The geological information on the Adams Bridge chain is scanty as part of the chain falls in international waters, says Ram Mohan. Trying to reconstruct the geological evolution of the island chain is a challenging task and has to be carried out with circumstantial evidence, he adds, writing in a paper titled Geological Evolution of Adams Bridge.

He argues that the possibility of formation of shoals in the shallow continental shelf as barrier bars (sandbars that may have formed during the period of high water level following sand deposition but remain exposed during low mean sea level) appears to be the most plausible explanation for the evolution of Rameswaram and Adams Bridge.

This formation may have been initiated when the sea level was 125 m below the present level, around 18,000 years ago, and was building up when the sea level continued to rise. The continuous sand deposition and the natural process of sedimentation have led to the formation of a chain of barrier islands, which are very dynamic, and this is not unique to Adams Bridge, notes S. Ramachandran, Vice-Chancellor of the University of Madras. The formation of barrier islands, which are common in the Atlantic coast, probably began around 25,000 years ago, he says.

Dredging work near Adams Bridge in Rameswaram. A file picture.-K. GANESAN

Dredging work near

Based on available data, N. Ramanujam, Head of the Department of Geology of V.O. Chidambaram College, Tuticorin, has attempted to reconstruct the geological evolution of the region and its significant features. According to him, block faulting, subsidence and formation of elongated depressions with ridge separation are the characteristic imprints of the early geological history that are recorded in the Palk Bay and the Gulf of Mannar.

This, he points out, are characteristic of Precambrian basement rock before the Indian plate separated from East and West Gondwanaland about 150 million to 70 million years ago. The northward migration of the Indian plate and its collision with the Eurasian plate and the transfer of stress in the northern converging zone towards the weaker triangular crustal end and the lateral forces enhanced the plume activity (mantle upwelling) at the southern peninsular side. The Cauvery basin, he argues, has thus been formed by the down-warping of the crust and the block faulting of the basement over millennia, resulting in the formation of several elongated depressions separated by ridges.

These ridges became centres of coral reef growth, resulting in atoll-like formations, which in turn acted as sand trappers attracting peculiar sandy deposits called salient formation in the region. What was originally a paleosea between Mandapam and Rameswaram thus became a sandy deposit (the salient) extending about 40 km in the east-west direction. This altered the shoreline in the Mandapam-Rameswaram region and acted as an offshore obstruction wall for the littoral currents which transported sediments from the northeast and southwest directions and directed them towards the east and southeast (see diagram). The diversion of ocean currents contributed to the accretion of deposits from both the Dhanushkodi spit and the Talaimannar spit resulting in the formation of sandy barrier islands, which forms Adams Bridge or Ram Sethu.

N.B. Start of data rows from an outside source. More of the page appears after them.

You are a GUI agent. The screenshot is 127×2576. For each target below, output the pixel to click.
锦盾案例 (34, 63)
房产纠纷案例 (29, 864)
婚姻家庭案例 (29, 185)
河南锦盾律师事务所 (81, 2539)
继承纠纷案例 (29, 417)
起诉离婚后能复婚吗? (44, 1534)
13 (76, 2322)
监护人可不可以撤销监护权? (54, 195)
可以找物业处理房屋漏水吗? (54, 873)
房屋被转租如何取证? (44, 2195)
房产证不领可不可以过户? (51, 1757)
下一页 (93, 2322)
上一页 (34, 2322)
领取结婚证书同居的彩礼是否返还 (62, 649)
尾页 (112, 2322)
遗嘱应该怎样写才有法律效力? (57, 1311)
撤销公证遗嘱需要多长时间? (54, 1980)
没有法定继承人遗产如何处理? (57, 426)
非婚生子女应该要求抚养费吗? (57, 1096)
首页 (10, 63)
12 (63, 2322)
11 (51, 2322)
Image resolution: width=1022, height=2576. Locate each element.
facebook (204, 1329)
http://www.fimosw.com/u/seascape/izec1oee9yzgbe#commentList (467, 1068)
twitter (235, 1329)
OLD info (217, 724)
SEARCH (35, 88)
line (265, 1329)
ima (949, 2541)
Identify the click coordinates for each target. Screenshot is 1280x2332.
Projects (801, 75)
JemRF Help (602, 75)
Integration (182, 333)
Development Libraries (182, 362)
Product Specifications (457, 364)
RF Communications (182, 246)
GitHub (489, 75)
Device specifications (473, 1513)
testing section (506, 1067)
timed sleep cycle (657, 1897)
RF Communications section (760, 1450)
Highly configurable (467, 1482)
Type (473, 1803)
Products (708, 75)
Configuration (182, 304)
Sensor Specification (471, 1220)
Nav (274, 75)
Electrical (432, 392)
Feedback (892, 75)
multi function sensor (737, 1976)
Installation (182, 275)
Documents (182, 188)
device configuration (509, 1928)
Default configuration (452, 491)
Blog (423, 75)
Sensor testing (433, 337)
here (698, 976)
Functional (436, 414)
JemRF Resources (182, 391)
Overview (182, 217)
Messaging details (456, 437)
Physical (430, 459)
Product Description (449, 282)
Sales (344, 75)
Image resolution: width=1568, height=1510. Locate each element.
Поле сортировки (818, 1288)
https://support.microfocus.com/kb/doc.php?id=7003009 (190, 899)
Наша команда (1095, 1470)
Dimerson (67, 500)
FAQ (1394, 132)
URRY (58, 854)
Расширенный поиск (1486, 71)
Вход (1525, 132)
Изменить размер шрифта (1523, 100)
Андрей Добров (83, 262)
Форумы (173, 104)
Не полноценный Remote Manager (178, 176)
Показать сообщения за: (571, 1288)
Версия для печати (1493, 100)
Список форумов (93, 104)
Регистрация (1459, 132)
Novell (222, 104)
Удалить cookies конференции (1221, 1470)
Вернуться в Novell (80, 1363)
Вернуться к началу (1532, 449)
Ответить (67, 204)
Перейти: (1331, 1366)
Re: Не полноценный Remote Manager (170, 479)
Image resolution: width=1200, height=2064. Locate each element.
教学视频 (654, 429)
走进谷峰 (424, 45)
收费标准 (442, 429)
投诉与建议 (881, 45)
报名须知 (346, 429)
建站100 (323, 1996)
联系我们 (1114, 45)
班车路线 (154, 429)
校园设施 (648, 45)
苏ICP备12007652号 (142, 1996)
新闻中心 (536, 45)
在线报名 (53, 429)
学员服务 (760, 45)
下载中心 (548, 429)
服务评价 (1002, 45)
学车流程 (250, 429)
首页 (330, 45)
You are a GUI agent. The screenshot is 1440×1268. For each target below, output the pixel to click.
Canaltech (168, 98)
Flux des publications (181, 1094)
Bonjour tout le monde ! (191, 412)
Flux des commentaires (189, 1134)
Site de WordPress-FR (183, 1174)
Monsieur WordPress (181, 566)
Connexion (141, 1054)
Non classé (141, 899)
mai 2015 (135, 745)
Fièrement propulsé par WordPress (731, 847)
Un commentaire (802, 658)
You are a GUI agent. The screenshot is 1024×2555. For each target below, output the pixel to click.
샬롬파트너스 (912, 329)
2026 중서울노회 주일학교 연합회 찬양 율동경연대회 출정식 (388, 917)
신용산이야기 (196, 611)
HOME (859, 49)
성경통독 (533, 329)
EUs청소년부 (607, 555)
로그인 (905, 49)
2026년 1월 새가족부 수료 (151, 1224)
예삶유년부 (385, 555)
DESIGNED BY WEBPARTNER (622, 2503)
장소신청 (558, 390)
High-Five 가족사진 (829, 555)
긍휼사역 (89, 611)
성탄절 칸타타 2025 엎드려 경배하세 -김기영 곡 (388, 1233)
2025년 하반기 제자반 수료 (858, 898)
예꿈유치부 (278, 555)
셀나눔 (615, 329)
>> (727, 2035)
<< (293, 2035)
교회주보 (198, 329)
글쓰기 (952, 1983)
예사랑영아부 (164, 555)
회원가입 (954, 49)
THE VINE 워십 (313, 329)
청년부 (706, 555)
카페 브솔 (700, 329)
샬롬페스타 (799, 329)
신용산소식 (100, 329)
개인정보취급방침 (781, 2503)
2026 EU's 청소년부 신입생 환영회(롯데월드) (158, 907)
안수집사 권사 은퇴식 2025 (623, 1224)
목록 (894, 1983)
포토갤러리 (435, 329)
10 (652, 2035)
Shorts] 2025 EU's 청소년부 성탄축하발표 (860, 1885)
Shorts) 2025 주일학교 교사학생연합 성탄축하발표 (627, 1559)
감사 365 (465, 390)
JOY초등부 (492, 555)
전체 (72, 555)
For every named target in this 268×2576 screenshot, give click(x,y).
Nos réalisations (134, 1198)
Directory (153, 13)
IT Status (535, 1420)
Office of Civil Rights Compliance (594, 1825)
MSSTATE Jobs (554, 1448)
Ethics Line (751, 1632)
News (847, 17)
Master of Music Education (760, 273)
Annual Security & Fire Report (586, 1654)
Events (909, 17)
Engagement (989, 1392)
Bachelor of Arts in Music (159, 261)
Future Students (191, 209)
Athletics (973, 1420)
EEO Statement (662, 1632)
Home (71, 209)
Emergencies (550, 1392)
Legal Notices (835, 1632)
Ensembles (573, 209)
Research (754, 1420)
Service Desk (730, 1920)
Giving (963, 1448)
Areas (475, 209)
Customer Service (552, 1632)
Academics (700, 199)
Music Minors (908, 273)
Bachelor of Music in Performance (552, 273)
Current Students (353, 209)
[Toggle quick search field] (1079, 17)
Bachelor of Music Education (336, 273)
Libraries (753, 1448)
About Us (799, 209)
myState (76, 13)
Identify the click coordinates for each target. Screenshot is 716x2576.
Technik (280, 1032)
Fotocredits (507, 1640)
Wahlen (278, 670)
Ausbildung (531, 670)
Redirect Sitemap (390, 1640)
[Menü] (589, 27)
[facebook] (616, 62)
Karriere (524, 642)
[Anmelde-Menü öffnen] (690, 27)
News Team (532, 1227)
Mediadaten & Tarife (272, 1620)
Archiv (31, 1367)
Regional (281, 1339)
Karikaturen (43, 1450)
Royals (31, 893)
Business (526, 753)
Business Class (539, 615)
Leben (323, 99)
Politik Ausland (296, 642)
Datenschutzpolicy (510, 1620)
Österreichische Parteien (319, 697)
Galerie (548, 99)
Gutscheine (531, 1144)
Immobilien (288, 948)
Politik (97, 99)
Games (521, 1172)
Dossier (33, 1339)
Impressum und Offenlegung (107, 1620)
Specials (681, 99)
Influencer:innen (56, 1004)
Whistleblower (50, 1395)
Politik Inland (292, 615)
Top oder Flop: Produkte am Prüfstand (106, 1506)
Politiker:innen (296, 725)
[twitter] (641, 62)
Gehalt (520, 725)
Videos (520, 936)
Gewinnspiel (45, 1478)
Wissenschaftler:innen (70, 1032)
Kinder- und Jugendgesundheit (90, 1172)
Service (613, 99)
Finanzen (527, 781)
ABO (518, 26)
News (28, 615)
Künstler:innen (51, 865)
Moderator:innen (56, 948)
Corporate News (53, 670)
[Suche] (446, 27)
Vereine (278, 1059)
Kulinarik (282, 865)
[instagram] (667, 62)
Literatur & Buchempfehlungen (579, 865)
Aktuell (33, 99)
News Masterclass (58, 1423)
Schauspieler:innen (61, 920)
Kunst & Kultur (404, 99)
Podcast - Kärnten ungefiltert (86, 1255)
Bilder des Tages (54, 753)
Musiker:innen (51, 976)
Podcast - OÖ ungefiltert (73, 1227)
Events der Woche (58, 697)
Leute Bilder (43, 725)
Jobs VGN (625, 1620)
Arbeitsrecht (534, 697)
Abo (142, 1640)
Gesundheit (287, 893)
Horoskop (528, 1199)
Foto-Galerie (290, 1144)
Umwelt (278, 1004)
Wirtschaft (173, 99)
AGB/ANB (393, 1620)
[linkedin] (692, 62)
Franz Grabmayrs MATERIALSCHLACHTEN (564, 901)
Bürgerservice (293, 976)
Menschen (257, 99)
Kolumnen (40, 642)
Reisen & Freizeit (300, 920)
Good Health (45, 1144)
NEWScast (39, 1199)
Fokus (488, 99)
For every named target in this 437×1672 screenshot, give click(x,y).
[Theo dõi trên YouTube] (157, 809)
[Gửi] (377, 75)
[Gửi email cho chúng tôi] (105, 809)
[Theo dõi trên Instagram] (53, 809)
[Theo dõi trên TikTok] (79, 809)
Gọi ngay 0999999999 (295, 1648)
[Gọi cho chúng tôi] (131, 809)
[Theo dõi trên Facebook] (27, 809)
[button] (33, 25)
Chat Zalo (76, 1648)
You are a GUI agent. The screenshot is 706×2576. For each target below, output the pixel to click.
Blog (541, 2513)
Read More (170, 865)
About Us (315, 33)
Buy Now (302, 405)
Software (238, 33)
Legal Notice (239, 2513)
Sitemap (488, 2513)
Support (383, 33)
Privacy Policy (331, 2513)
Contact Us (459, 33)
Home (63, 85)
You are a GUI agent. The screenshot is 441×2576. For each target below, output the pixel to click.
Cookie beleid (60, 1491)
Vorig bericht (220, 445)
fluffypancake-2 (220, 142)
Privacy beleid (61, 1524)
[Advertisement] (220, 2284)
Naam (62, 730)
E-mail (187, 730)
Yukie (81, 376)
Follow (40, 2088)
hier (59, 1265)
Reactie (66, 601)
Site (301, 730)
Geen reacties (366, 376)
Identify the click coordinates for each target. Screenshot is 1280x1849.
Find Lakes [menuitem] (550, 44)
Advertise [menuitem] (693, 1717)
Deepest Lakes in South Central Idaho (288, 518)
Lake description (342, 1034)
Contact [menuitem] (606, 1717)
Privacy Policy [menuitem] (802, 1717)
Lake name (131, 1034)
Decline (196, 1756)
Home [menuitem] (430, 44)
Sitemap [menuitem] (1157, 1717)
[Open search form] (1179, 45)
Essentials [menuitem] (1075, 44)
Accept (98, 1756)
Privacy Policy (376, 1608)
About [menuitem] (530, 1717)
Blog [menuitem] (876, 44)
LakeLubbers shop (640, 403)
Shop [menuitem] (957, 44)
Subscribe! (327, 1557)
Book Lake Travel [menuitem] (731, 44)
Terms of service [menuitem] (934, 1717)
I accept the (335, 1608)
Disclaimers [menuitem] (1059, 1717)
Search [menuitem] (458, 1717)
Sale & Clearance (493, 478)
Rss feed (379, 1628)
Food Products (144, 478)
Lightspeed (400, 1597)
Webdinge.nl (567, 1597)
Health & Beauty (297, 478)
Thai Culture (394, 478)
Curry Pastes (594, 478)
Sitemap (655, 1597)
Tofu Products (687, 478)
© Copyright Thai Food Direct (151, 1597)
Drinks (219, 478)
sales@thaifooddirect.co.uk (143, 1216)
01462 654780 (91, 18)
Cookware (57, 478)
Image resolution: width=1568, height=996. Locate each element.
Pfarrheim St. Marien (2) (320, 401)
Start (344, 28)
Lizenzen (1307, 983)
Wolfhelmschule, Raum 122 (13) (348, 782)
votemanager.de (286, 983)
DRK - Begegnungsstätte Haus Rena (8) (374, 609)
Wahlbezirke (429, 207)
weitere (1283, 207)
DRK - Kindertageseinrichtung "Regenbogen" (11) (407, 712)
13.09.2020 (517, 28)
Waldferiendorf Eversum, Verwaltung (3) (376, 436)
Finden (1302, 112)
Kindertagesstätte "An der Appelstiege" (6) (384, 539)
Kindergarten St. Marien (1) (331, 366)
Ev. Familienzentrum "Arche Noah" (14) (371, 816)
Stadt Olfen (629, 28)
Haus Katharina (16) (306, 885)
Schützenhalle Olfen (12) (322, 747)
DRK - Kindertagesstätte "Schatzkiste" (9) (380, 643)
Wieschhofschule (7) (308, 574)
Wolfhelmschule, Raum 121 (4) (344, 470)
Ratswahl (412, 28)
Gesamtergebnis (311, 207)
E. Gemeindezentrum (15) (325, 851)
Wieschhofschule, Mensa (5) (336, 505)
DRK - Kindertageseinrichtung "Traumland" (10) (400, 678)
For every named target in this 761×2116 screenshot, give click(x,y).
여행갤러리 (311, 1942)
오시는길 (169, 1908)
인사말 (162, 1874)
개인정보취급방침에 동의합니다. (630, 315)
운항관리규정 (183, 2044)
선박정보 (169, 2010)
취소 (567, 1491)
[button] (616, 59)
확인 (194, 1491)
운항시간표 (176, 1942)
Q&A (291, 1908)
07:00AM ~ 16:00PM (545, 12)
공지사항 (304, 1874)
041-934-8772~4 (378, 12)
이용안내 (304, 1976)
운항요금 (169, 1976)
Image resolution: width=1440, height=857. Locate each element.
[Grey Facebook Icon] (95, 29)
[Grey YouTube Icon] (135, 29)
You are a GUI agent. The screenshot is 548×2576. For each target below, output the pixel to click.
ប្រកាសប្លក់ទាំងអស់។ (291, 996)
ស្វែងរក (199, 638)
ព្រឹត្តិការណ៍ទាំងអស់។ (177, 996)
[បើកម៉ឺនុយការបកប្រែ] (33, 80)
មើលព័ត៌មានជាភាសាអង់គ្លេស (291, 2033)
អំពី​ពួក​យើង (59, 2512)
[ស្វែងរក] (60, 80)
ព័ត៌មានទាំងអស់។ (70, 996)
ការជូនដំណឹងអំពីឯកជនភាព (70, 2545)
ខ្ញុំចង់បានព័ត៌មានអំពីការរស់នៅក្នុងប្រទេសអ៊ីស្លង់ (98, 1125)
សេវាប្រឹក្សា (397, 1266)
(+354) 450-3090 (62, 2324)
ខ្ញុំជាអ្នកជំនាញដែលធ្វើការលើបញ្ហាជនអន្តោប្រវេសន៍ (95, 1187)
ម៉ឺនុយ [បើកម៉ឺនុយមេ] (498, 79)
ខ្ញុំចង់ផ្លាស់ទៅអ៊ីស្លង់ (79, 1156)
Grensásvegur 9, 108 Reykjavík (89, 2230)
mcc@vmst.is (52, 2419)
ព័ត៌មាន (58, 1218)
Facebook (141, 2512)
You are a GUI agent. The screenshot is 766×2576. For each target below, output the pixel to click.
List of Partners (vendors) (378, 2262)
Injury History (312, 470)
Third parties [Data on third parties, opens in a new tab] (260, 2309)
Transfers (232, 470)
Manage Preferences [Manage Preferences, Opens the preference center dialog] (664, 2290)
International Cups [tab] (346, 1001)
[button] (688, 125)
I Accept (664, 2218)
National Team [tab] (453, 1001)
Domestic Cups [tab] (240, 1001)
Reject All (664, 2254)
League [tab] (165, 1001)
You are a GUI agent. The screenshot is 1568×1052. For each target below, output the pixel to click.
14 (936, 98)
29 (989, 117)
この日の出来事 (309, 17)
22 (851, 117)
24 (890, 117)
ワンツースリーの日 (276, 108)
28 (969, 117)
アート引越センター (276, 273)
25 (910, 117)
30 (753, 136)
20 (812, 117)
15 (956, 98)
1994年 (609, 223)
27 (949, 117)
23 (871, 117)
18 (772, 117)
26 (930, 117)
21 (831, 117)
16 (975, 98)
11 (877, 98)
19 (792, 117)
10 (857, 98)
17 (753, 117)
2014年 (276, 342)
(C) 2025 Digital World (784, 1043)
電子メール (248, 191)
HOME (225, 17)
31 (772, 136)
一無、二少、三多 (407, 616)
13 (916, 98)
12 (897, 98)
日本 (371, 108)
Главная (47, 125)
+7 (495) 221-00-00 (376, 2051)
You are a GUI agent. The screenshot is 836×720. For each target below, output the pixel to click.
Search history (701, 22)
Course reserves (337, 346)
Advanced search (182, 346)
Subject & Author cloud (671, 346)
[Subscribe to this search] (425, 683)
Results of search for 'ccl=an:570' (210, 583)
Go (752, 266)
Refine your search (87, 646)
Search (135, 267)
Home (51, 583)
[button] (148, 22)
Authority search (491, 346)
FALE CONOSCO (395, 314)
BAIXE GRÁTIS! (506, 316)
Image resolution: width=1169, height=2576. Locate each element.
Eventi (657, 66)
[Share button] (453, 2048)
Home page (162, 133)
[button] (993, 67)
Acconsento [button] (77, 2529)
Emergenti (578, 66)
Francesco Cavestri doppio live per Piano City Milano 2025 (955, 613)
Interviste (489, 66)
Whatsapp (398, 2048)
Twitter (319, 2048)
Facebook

All the independent studies discussed above seem to suggest a consistent picture of the natural processes that led to the formation of Adams Bridge or Ram Sethu. It is this combined scientific evidence that the ASI submitted to the apex court, stating that Adams Bridge formation can be classified as a series of shoals or a series of barrier islands, both of which are naturally occurring formations caused by tidal action and sedimentation.

It further stated: In the light of the scientific study conducted, the said formation cannot, therefore, be said to be a man-made structure. The same is merely a sand and coral formation, which cannot be said to be of historical, archaeological or artistic interest or importance[and] the question of construing Adams Bridge as an ancient monument [as demanded by the petitioners] and declaring it as a protected monument [under the Ancient Monuments Archaeological Sites and Remains Act, 1958] does not arise.

By withdrawing this submission, the government has clearly yielded to the communal forces at work and thrown science by the wayside.